__WHAT IS NEEDED__. Every line in the records below with the string "title" needs to be copied out.

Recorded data
-- Opening Marker --

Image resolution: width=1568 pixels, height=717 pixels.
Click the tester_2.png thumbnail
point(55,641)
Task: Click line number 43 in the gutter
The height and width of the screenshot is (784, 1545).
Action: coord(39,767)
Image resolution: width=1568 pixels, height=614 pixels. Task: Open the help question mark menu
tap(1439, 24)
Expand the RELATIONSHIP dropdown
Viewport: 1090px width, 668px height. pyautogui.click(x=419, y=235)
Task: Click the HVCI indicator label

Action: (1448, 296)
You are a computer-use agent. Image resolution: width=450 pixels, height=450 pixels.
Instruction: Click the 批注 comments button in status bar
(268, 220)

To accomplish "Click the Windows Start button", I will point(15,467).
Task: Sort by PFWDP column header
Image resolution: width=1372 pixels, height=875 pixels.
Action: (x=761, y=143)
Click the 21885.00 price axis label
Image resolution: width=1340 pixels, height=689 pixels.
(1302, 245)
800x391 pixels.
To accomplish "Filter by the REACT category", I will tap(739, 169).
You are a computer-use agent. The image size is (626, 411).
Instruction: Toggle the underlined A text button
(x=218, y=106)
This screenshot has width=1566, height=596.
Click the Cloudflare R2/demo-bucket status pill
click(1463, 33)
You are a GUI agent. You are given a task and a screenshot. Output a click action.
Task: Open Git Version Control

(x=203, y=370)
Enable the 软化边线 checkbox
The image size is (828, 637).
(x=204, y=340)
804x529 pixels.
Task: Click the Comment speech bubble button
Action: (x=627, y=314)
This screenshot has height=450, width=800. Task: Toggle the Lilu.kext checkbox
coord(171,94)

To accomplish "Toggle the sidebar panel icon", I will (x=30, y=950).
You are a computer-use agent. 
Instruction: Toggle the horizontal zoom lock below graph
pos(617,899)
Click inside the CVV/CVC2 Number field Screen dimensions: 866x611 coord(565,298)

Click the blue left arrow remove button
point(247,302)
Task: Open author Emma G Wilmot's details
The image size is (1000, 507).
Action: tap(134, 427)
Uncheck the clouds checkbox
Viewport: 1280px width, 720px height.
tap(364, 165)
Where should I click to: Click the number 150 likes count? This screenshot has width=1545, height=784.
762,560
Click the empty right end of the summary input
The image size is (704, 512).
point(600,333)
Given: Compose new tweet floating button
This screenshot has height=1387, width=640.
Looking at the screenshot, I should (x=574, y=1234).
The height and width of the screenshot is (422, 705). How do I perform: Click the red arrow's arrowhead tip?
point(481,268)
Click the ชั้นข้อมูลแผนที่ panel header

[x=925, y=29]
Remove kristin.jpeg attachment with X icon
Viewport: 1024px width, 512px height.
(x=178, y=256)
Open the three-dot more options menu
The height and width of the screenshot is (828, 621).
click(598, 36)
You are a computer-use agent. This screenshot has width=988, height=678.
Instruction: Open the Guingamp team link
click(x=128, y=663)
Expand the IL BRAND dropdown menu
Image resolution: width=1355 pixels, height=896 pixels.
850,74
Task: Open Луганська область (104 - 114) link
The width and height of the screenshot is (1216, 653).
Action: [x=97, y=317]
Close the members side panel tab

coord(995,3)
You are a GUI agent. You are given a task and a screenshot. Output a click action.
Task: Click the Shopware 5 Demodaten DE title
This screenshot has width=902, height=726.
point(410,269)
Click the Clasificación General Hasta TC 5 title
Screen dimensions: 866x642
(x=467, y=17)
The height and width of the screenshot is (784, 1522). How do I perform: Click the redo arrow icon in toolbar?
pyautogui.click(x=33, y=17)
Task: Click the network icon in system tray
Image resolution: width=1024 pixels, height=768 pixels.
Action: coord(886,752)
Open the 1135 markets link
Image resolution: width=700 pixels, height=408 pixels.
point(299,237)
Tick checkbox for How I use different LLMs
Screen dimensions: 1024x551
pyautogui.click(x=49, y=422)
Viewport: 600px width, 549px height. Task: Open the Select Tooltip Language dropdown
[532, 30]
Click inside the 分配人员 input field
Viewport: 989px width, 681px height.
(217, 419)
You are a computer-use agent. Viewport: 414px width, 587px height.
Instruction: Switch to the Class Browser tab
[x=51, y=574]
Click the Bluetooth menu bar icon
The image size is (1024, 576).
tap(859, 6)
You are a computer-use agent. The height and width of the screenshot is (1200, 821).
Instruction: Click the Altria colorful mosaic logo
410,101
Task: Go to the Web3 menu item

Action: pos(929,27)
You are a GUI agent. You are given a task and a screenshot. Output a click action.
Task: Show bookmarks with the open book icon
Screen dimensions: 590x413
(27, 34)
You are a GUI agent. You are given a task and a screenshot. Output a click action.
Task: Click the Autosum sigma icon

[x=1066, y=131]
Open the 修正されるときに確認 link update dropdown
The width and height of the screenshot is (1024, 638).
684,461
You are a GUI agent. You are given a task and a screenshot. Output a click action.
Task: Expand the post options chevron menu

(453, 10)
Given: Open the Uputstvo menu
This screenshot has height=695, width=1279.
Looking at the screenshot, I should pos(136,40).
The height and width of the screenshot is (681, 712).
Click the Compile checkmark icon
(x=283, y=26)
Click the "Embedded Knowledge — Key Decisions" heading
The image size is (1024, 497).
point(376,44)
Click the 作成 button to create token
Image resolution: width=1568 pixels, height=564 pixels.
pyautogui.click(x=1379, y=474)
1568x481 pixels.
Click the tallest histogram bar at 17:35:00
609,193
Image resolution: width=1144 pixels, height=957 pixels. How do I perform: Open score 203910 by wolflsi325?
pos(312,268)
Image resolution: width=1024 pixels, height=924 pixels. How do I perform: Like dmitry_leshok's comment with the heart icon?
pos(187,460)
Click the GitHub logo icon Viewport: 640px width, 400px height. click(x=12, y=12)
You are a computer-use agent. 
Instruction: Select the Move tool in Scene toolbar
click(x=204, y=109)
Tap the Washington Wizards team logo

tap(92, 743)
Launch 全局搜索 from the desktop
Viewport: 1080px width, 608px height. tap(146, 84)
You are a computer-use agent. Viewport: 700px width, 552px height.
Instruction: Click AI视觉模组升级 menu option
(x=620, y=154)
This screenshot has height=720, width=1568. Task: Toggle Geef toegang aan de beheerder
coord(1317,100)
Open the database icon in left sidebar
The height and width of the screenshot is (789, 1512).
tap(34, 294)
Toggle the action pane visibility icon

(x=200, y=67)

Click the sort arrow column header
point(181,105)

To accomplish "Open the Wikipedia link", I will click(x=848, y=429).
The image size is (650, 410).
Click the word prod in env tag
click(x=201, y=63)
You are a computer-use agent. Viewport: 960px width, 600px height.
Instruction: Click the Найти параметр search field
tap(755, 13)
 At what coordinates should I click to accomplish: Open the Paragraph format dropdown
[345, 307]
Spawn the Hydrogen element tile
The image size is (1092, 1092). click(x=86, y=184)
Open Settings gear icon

-- Closing Marker --

__SOLUTION TO THE PROBLEM__.
Task: Click the Shopware 5 Demodaten DE title
Click the Clasificación General Hasta TC 5 title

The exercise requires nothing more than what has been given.